Start of Study text

Indiana will get better next year only because I don't think it's possible for them to get much worse. I hope that Davis is fired, and I hope that Indiana has the sense (although I doubt it) to go find someone that REALLY knows Xs and Os, not just go out and hire the biggest name available. Get someone that knows basketball, and Indiana will win.
I don't know this for sure, but I really just don't think Mike Davis has the intellectual capacity to be a successful college basketball coach. He can recruit the pants off people--don't get me wrong--that's why Knight brought him to Indiana; but he can't coach.
The two names I've heard most prominently are Pat Knight and Steve Alford. Is that what you're hearing? What's your assessment of those two?
why, you ask?
because it seems to me that Chaney has been very much a racist in his career....
well, show us....
"Bush" league........lol
I seriously doubt they would hire Pat Knight for obvious reasons, and I also seriously doubt that Pat Knight would accept the job for equally obvious reasons. Besides, I'm not even sure that Pat Knight wants a head coaching job. There's been some talk about him taking over at Texas Tech when his dad retires, but everytime I've seen an interview with him, he always says that he's not interested.
I've heard Alford a lot, and he was the target of my comment about not getting the biggest name available. I like Alford a lot, but I just don't think he's shown himself ready for the big time yet--frankly, he's been kind of a disappointment at Iowa, despite having some teams that had a pretty good amount of talent.
I really think that Indiana needs to scour the DII and mid-major ranks for a coach that just plain knows basketball. I don't know who that is, but I'm impressed with the fellow at Virginia Tech (despite a loss to VMI), I'm impressed with the fellow at Evansville (despite a bad 2005, I think the team is making nice progress after Jim Crews--I hate to bash a Knight guy--really ran that team into the ground), and I like Dan Dakich at Bowling Green--he's ready for a bigtime job, I think. I like Dick Bennett, actually, but I don't think they could get him there...it would be interesting, though, with his daughter coaching the gal's team.
Chaney has always been a hot temper. When he was doing most of his shenanigans, Bobby Knight was doing worse so his antics went under the radar. Now that Knight is at Texas Tech and behaving reasonably, Chaney is more noticeable. That said, just like Knight at IU, Chaney will soon wear out his welcome, and I think this incident will be the end of his career there, or at least the beginning of the end.
What is evident is that the writer of this article cops to giving Cheney a pass for a long time. What he won't say is why, but I think we know the reason. Sort of like what Rush was saying about the media and McNabb.
You're kidding? He's still manager? I think he's endeared himself to Pirates' fans forever with the base-throwing incident.
The situation with the Pirates is different, though. If they fire him, they might actually need to replace him with someone who would actually demand a salary or make other demands on the ownership. McClendon does his job (poorly) and shuts up and that's good enough for the Pirates.

End of Study text
Start of Data supplied

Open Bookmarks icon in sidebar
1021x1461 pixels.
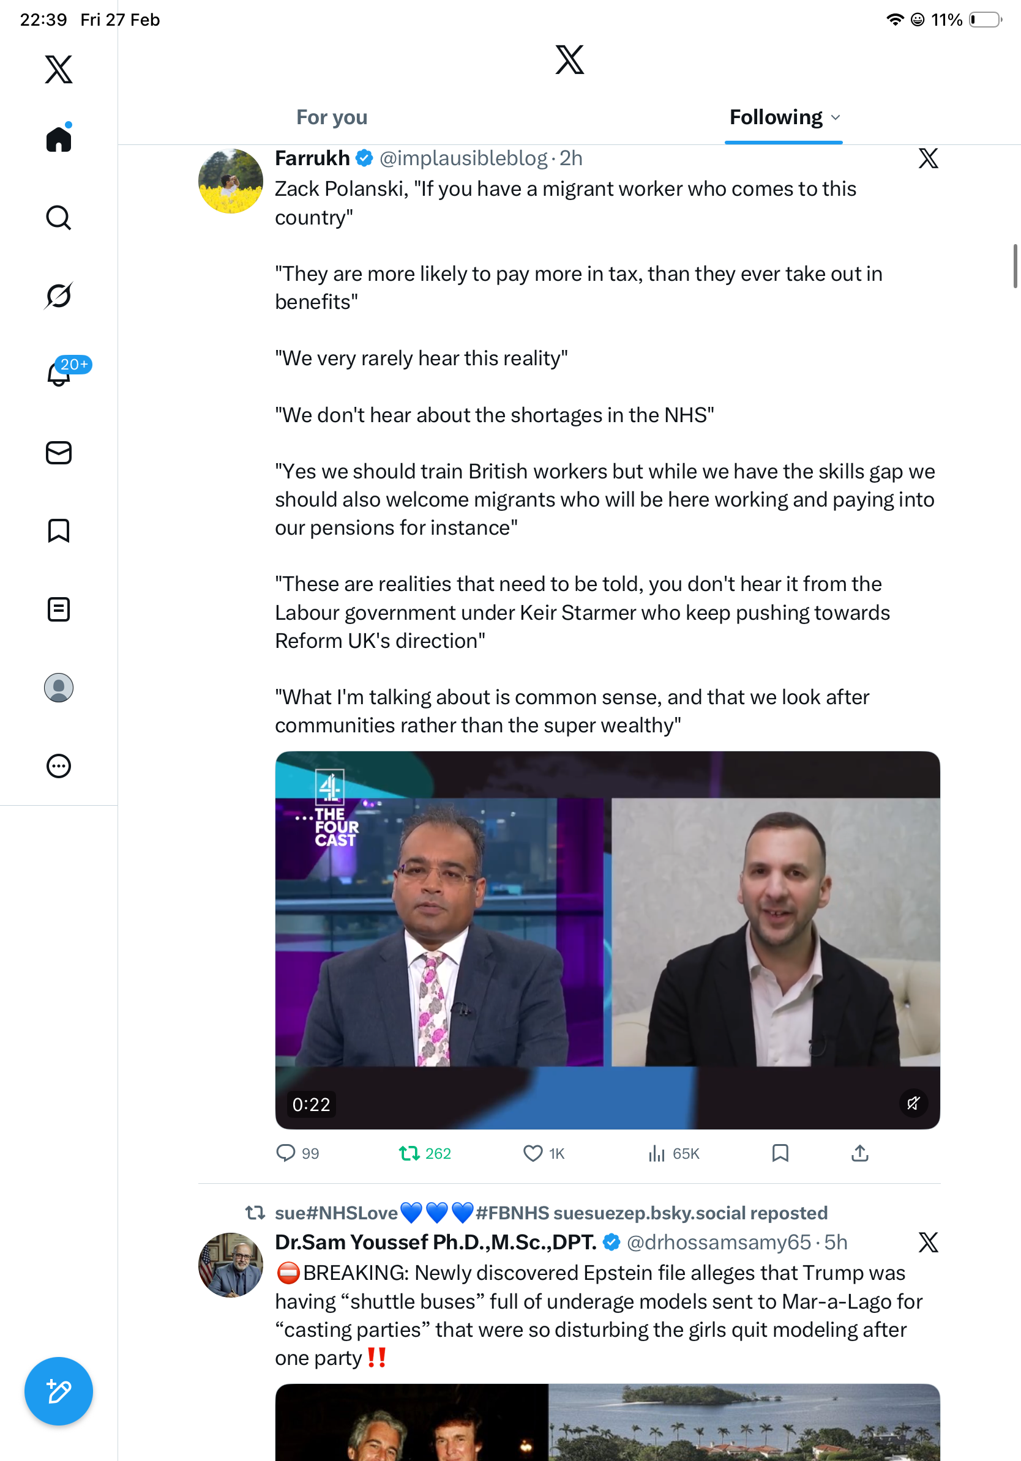pos(59,531)
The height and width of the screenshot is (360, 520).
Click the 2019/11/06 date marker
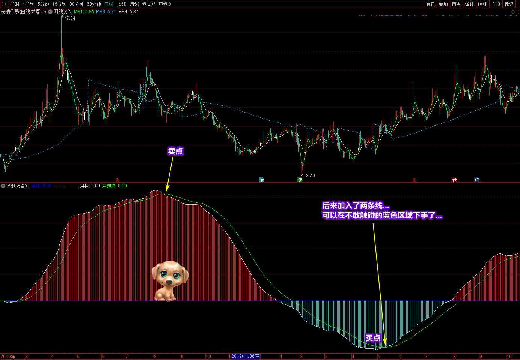(246, 356)
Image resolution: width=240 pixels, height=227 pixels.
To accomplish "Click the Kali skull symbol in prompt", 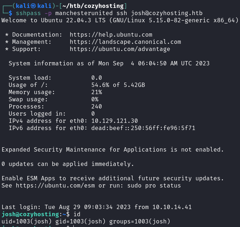I will (31, 6).
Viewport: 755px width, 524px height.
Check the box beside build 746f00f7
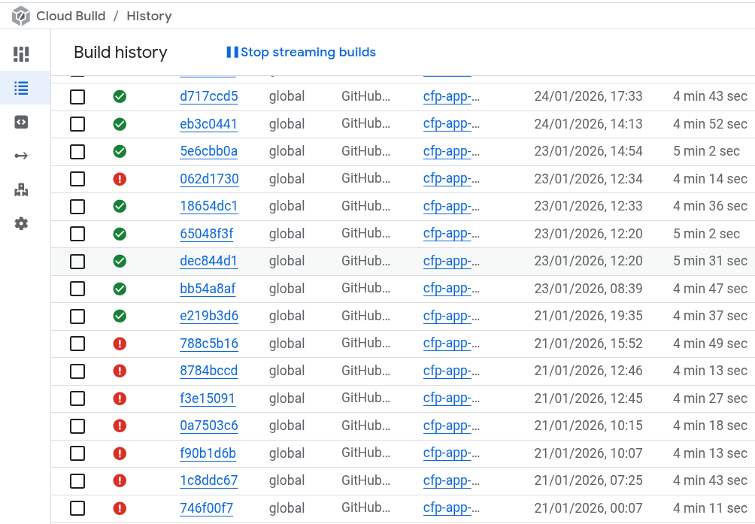[x=77, y=508]
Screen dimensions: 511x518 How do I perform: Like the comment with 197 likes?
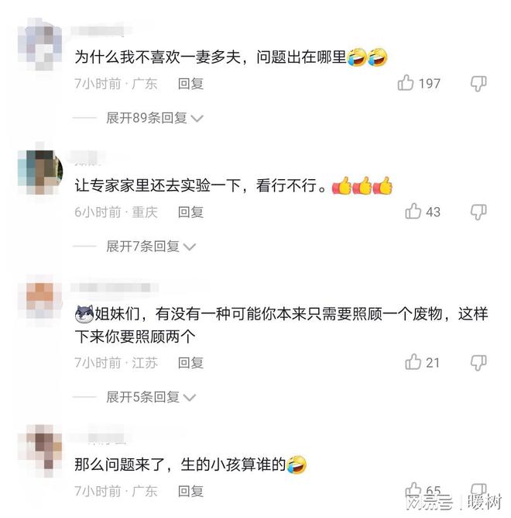(406, 83)
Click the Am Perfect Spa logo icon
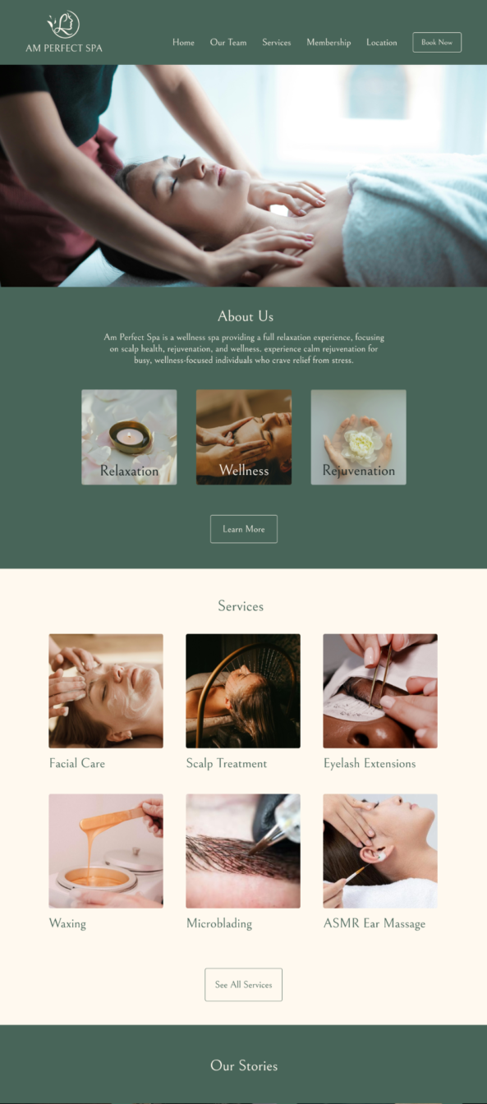The image size is (487, 1104). point(63,25)
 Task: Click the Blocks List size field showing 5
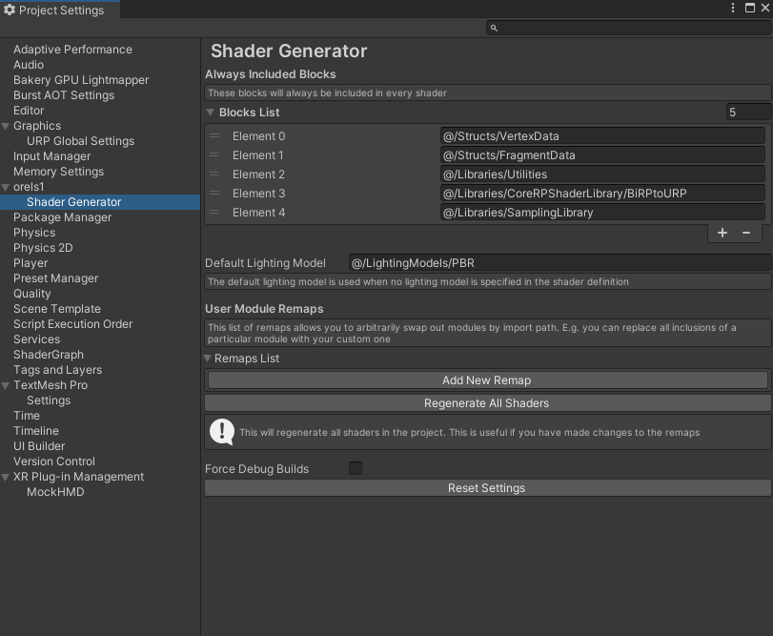point(747,112)
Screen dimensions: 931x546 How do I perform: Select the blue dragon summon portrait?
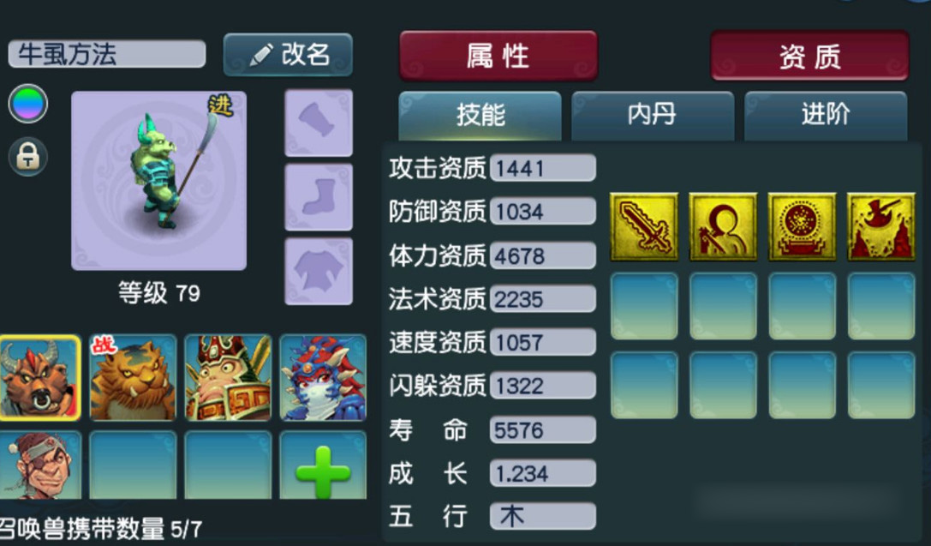[x=323, y=378]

End of Data supplied

§ Exercise objective: Repeat the basketball discussion word for word from "What is evident" to "for the Pirates.".

§ Answer section:
What is evident is that the writer of this article cops to giving Cheney a pass for a long time. What he won't say is why, but I think we know the reason. Sort of like what Rush was saying about the media and McNabb.
You're kidding? He's still manager? I think he's endeared himself to Pirates' fans forever with the base-throwing incident.
The situation with the Pirates is different, though. If they fire him, they might actually need to replace him with someone who would actually demand a salary or make other demands on the ownership. McClendon does his job (poorly) and shuts up and that's good enough for the Pirates.